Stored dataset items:
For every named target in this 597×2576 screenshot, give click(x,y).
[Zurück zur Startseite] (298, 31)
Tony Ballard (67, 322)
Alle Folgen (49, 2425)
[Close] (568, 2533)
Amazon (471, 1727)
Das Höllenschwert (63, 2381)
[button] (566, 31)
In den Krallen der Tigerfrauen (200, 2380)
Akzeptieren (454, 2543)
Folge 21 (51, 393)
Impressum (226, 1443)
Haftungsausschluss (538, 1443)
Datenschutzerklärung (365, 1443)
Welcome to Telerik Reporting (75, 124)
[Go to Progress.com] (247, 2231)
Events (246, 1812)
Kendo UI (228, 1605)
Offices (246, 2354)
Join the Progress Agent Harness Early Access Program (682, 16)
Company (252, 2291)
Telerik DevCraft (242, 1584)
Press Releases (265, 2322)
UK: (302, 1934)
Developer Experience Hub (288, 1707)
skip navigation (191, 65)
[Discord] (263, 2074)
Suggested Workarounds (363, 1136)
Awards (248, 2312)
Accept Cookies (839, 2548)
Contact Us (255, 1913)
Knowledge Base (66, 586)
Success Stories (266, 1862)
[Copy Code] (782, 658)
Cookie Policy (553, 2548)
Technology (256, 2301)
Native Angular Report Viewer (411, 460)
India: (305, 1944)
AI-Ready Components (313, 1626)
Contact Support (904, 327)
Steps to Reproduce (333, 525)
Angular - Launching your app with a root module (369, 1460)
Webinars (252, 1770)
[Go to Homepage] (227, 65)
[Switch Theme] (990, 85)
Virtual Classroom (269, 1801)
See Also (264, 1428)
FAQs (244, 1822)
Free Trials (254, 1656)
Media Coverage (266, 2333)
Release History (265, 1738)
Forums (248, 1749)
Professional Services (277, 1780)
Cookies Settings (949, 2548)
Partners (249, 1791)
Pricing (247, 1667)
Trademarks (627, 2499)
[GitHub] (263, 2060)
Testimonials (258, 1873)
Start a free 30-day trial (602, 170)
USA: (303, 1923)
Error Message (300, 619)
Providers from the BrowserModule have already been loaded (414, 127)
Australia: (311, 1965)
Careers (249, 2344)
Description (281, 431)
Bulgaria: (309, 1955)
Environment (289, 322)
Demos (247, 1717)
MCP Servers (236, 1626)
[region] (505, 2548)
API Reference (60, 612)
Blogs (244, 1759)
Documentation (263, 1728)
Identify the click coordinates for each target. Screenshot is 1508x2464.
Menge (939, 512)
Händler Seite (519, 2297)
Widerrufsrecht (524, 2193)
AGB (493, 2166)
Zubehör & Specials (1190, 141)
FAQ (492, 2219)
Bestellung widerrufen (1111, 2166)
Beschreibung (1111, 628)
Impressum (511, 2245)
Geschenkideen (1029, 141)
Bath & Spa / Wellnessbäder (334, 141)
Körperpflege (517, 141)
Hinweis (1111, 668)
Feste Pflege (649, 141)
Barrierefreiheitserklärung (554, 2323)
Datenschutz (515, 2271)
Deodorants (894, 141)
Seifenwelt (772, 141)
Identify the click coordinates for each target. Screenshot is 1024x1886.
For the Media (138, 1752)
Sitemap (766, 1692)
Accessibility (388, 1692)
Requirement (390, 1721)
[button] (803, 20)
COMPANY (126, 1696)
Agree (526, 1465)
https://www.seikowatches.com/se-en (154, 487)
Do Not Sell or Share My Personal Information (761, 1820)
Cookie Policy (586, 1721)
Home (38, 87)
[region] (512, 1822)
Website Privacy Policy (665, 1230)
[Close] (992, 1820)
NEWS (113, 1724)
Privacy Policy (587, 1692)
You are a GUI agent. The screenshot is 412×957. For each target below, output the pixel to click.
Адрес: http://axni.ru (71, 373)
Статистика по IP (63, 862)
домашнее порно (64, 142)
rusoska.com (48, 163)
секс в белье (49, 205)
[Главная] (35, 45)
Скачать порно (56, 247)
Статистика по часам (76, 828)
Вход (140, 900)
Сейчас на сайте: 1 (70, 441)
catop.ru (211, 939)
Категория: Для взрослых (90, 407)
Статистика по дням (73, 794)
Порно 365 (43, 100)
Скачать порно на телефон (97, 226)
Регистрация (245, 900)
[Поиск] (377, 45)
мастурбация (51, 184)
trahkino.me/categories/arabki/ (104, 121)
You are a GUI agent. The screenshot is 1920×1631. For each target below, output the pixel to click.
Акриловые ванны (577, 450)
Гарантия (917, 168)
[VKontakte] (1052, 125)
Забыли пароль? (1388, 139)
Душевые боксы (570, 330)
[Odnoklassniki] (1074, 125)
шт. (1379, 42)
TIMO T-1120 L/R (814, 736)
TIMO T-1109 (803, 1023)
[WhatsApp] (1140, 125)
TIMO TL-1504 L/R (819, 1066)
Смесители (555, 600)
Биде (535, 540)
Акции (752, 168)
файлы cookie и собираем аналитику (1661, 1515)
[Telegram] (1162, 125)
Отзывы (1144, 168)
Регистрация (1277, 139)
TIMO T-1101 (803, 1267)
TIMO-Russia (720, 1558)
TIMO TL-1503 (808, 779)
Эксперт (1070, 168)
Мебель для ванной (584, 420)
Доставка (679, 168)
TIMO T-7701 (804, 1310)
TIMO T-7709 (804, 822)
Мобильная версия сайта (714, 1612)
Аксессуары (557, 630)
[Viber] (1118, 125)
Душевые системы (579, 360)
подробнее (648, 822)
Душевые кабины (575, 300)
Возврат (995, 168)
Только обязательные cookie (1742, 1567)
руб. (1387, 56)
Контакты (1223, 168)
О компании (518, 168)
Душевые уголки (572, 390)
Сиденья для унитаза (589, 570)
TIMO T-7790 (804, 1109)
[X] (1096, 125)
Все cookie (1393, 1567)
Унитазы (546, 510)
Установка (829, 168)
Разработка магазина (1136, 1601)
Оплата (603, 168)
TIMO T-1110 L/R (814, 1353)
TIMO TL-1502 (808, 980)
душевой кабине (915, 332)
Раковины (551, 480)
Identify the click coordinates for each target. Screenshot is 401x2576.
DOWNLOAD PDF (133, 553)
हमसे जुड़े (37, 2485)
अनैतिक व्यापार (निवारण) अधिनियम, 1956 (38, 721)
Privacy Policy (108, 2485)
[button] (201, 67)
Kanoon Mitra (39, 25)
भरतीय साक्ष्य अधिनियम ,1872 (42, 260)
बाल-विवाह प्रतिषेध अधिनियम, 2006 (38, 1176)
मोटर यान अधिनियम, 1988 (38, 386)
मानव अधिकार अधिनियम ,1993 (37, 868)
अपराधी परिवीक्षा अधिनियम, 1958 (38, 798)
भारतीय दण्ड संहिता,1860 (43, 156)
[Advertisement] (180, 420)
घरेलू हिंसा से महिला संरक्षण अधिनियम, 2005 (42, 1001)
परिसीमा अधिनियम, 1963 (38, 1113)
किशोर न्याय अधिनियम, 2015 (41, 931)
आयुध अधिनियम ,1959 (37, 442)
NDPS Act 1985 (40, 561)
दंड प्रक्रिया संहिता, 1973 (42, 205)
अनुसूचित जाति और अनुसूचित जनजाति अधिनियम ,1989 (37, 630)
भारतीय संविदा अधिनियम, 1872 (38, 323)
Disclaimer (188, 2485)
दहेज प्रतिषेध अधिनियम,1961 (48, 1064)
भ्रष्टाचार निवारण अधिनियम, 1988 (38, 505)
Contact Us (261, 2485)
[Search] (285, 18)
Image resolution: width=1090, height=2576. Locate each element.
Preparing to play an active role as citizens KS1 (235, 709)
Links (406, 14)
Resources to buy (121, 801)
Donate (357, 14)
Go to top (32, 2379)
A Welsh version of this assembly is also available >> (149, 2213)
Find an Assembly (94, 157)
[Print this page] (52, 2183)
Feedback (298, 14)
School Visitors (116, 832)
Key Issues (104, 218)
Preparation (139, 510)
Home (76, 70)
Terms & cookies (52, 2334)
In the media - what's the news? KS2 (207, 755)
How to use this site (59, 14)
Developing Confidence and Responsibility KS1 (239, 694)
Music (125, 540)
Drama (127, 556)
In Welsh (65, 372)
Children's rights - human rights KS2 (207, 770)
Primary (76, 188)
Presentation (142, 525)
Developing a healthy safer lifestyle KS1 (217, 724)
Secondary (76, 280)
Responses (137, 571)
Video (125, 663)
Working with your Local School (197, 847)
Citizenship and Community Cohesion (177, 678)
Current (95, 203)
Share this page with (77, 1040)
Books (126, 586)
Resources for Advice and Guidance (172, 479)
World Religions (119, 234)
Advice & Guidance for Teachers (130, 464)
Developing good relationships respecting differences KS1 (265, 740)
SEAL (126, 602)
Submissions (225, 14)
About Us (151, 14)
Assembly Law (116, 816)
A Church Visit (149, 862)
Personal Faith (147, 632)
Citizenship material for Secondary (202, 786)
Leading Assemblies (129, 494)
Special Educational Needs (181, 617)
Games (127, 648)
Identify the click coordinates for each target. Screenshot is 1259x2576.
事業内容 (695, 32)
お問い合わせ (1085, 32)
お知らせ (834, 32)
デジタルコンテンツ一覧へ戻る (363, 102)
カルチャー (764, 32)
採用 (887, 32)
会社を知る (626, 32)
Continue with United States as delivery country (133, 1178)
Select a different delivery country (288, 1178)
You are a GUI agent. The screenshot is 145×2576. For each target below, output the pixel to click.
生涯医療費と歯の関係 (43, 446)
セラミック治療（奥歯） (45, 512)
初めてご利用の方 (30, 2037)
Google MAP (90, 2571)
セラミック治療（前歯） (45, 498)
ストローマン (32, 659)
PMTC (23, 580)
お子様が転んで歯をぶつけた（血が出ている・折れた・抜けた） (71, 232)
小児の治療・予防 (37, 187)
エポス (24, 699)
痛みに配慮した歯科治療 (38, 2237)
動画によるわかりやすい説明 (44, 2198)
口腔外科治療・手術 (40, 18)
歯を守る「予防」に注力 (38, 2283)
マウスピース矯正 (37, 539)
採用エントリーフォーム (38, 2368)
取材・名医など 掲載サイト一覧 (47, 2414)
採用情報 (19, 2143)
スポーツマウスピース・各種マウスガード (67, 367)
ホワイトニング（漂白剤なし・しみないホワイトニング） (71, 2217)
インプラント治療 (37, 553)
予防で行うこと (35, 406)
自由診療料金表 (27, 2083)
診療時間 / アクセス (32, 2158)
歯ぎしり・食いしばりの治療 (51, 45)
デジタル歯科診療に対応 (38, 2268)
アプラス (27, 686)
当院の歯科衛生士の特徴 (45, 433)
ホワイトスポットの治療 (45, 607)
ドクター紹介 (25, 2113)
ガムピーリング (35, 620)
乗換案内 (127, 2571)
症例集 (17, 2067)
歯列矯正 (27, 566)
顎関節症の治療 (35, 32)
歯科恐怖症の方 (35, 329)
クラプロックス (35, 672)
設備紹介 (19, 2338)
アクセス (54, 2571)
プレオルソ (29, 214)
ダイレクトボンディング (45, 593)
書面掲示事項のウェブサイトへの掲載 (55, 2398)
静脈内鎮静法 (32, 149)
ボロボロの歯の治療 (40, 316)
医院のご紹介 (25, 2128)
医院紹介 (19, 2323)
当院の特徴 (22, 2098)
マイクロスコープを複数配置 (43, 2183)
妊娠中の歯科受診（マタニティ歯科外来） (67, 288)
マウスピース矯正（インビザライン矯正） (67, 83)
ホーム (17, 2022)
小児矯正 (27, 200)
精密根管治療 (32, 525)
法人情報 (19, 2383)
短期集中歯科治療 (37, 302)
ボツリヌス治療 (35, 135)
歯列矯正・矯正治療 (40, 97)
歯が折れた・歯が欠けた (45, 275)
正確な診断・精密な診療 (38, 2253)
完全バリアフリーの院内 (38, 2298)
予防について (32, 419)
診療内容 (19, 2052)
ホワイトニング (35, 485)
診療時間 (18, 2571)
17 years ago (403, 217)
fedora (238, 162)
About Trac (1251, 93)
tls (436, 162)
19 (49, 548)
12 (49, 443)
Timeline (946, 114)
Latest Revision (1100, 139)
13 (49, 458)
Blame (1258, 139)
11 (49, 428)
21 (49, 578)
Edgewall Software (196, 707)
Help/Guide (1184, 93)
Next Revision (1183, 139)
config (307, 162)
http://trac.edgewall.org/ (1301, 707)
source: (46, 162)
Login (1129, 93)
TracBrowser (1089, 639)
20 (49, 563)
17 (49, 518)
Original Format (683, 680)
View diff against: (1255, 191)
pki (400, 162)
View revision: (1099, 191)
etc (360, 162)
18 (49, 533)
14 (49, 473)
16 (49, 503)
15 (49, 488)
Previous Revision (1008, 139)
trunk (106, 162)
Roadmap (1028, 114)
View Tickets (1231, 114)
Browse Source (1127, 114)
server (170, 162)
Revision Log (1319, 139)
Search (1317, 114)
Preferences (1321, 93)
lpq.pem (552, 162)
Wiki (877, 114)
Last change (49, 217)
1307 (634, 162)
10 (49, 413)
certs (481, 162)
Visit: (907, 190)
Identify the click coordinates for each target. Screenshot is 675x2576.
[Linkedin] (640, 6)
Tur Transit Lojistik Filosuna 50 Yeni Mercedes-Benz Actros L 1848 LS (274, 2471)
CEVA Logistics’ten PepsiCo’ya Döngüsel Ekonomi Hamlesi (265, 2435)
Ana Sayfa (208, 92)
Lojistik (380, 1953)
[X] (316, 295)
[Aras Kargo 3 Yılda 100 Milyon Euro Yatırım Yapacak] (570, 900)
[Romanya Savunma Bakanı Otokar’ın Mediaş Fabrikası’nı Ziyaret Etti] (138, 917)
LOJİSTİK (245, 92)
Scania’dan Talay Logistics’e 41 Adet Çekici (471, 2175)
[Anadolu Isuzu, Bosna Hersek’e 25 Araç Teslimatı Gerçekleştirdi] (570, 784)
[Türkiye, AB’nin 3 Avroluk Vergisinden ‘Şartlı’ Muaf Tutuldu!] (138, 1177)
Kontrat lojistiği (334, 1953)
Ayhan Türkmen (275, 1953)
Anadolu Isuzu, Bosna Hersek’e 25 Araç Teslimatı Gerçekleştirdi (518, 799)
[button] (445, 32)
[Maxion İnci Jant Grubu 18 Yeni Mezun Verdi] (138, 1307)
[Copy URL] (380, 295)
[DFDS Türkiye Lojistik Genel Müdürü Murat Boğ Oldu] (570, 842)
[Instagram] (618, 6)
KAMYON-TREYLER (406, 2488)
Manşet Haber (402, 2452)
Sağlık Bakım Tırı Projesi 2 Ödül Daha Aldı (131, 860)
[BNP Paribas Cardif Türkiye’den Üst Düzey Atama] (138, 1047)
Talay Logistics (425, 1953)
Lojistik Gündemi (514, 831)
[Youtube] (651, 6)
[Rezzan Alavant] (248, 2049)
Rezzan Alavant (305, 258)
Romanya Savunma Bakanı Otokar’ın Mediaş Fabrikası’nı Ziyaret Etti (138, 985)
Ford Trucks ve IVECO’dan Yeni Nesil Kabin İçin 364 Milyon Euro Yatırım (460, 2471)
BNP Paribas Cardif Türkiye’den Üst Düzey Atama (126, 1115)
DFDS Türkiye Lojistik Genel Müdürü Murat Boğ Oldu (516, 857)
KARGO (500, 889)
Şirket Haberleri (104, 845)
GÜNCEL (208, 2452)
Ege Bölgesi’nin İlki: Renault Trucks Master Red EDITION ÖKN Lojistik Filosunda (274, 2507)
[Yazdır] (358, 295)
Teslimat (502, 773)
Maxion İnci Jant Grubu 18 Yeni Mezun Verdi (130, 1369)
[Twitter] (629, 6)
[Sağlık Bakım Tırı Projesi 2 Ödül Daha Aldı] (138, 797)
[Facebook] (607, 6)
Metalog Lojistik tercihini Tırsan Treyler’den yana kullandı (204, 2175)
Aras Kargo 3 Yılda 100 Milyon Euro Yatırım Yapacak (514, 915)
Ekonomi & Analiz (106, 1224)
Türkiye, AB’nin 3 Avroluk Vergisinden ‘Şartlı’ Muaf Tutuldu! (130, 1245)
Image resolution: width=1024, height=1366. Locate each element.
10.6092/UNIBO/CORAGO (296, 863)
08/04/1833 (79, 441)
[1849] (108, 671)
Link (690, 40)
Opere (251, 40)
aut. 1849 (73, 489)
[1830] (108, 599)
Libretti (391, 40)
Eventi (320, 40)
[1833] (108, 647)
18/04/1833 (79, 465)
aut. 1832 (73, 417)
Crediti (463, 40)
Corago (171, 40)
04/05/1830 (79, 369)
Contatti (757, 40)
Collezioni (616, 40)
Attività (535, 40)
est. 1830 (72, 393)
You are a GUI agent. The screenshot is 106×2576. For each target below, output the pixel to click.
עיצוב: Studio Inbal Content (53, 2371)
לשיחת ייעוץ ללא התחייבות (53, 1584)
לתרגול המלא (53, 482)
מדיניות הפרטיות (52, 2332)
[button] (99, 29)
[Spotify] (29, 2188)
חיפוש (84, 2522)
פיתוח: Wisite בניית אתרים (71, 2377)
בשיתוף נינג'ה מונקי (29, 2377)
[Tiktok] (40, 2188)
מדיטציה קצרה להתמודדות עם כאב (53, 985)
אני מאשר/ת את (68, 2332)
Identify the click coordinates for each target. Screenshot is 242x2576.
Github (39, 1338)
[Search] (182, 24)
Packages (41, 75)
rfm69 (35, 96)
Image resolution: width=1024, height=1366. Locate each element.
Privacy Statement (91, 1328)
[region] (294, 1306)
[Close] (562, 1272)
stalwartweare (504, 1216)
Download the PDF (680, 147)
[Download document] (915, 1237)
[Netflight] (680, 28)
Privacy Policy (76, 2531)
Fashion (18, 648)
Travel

EXERCISE DIRECTIONS:
Please return the lines above exactly, from the first one down to the line with "Providers from the", and stop after that line.

EXPECTED OUTPUT:
For every named target in this 597×2576 screenshot, give click(x,y).
[Zurück zur Startseite] (298, 31)
Tony Ballard (67, 322)
Alle Folgen (49, 2425)
[Close] (568, 2533)
Amazon (471, 1727)
Das Höllenschwert (63, 2381)
[button] (566, 31)
In den Krallen der Tigerfrauen (200, 2380)
Akzeptieren (454, 2543)
Folge 21 (51, 393)
Impressum (226, 1443)
Haftungsausschluss (538, 1443)
Datenschutzerklärung (365, 1443)
Welcome to Telerik Reporting (75, 124)
[Go to Progress.com] (247, 2231)
Events (246, 1812)
Kendo UI (228, 1605)
Offices (246, 2354)
Join the Progress Agent Harness Early Access Program (682, 16)
Company (252, 2291)
Telerik DevCraft (242, 1584)
Press Releases (265, 2322)
UK: (302, 1934)
Developer Experience Hub (288, 1707)
skip navigation (191, 65)
[Discord] (263, 2074)
Suggested Workarounds (363, 1136)
Awards (248, 2312)
Accept Cookies (839, 2548)
Contact Us (255, 1913)
Knowledge Base (66, 586)
Success Stories (266, 1862)
[Copy Code] (782, 658)
Cookie Policy (553, 2548)
Technology (256, 2301)
Native Angular Report Viewer (411, 460)
India: (305, 1944)
AI-Ready Components (313, 1626)
Contact Support (904, 327)
Steps to Reproduce (333, 525)
Angular - Launching your app with a root module (369, 1460)
Webinars (252, 1770)
[Go to Homepage] (227, 65)
[Switch Theme] (990, 85)
Virtual Classroom (269, 1801)
See Also (264, 1428)
FAQs (244, 1822)
Free Trials (254, 1656)
Media Coverage (266, 2333)
Release History (265, 1738)
Forums (248, 1749)
Professional Services (277, 1780)
Cookies Settings (949, 2548)
Partners (249, 1791)
Pricing (247, 1667)
Trademarks (627, 2499)
[GitHub] (263, 2060)
Testimonials (258, 1873)
Start a free 30-day trial (602, 170)
USA: (303, 1923)
Error Message (300, 619)
Providers from the BrowserModule have already been loaded (414, 127)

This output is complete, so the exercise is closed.